*** Opening EXERCISE DATA ***

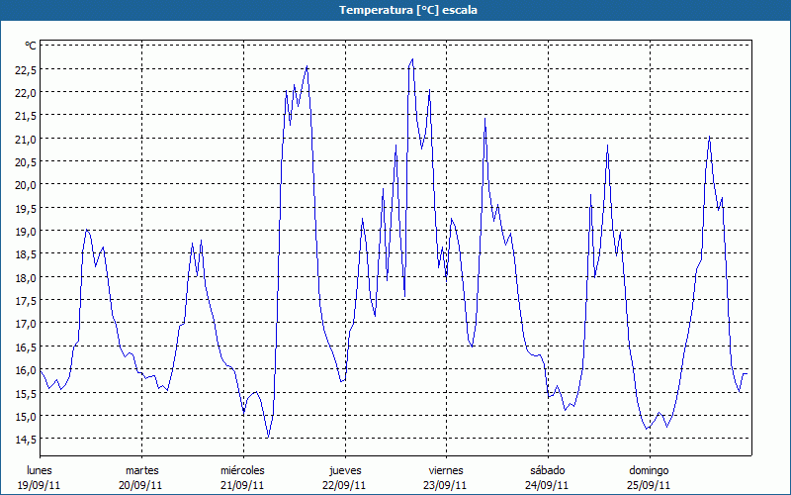Click the 18,5 y-axis value
Screen dimensions: 791x495
coord(26,254)
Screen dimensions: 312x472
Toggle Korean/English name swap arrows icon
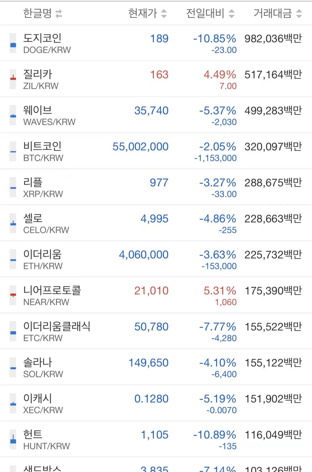click(59, 14)
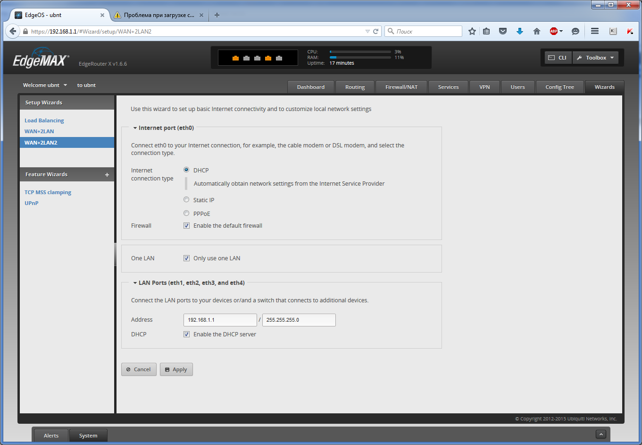Select the PPPoE connection type
The image size is (642, 445).
[186, 214]
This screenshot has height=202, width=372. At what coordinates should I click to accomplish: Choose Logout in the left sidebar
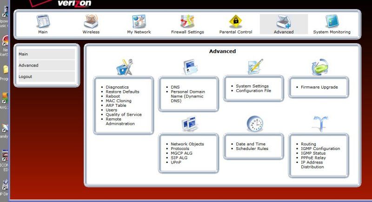[x=25, y=77]
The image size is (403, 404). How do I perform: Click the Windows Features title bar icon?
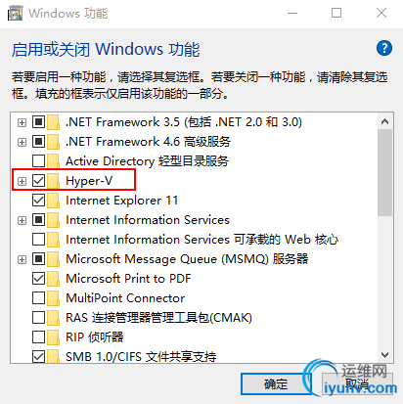pyautogui.click(x=15, y=14)
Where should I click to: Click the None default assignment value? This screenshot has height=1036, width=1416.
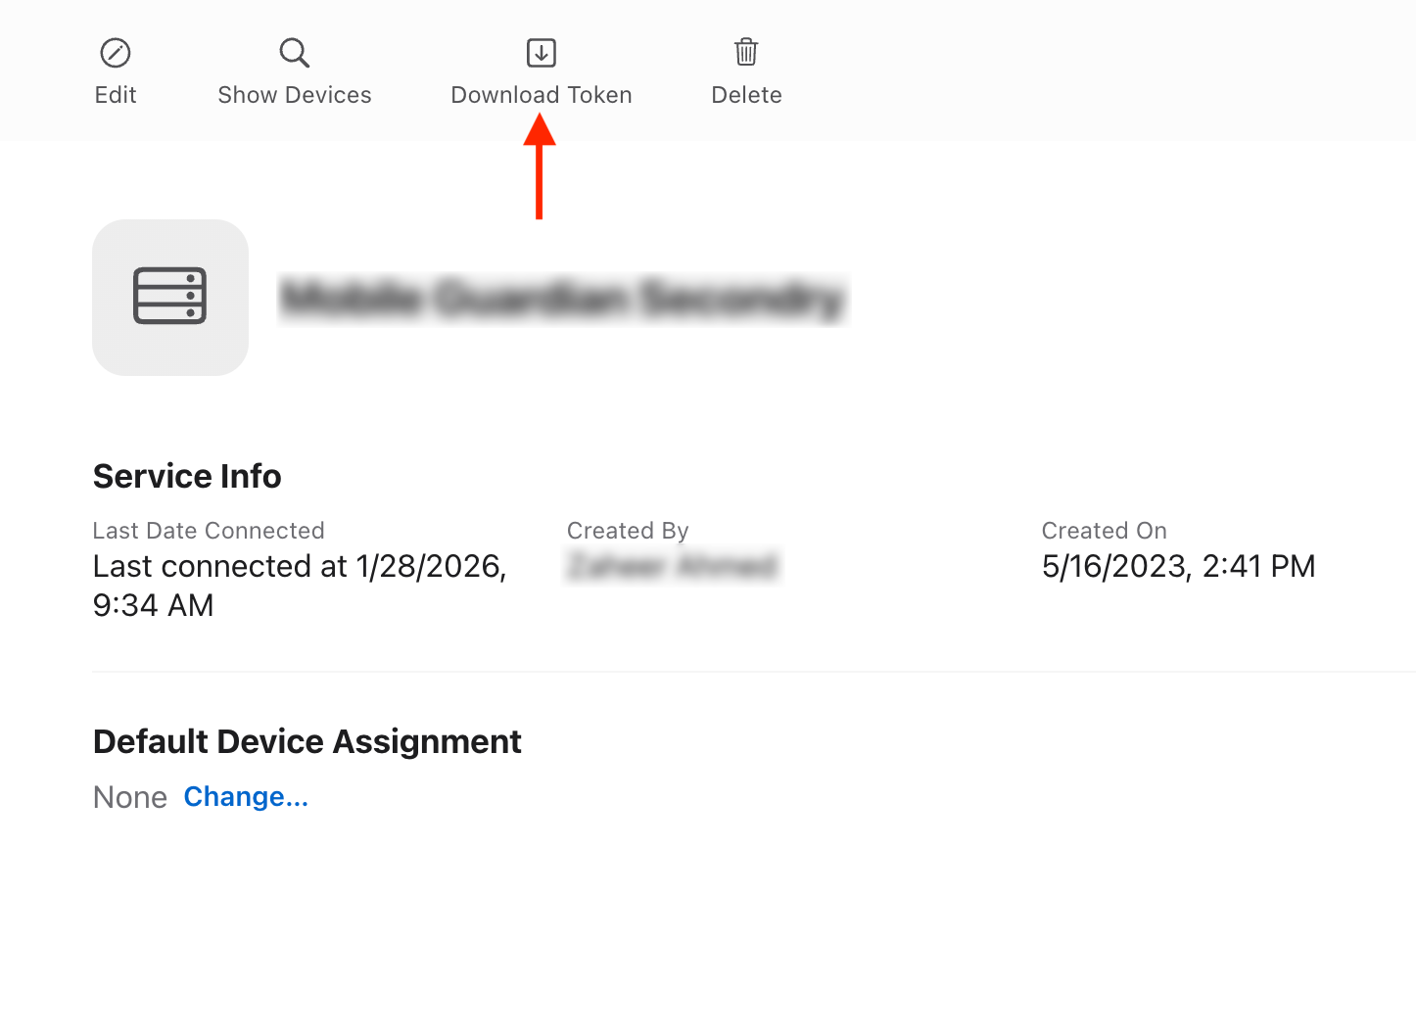[x=130, y=797]

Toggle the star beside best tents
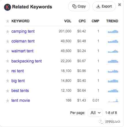7,91
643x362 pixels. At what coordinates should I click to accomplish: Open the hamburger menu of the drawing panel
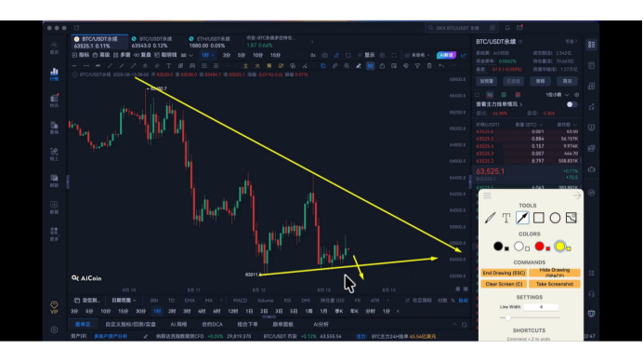click(487, 195)
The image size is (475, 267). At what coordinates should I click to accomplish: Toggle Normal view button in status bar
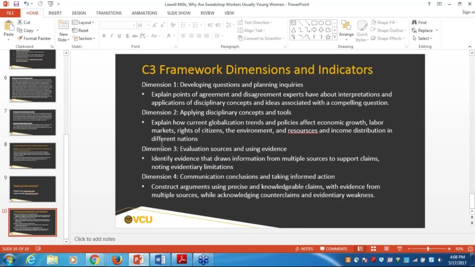coord(359,249)
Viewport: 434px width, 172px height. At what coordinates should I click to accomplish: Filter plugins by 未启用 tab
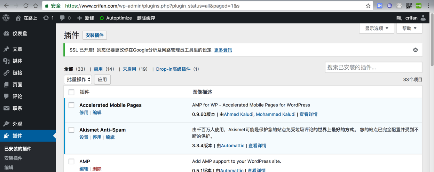[x=129, y=69]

*** Closing EXERCISE DATA ***

What is needed is an exact repetition of every line from the line with "The image size is (403, 404)." to the end of the data above, both ends included, with no pictures.

The image size is (403, 404). How do I perform: Click the Windows Features title bar icon?
pyautogui.click(x=15, y=14)
Where should I click to: Click the None default assignment value? This screenshot has height=1036, width=1416.
[x=130, y=797]

Toggle the star beside best tents
7,91
643x362 pixels. At what coordinates should I click to accomplish: Open the hamburger menu of the drawing panel
click(487, 195)
The image size is (475, 267). At what coordinates should I click to accomplish: Toggle Normal view button in status bar
coord(359,249)
Viewport: 434px width, 172px height. At what coordinates should I click to accomplish: Filter plugins by 未启用 tab
[x=129, y=69]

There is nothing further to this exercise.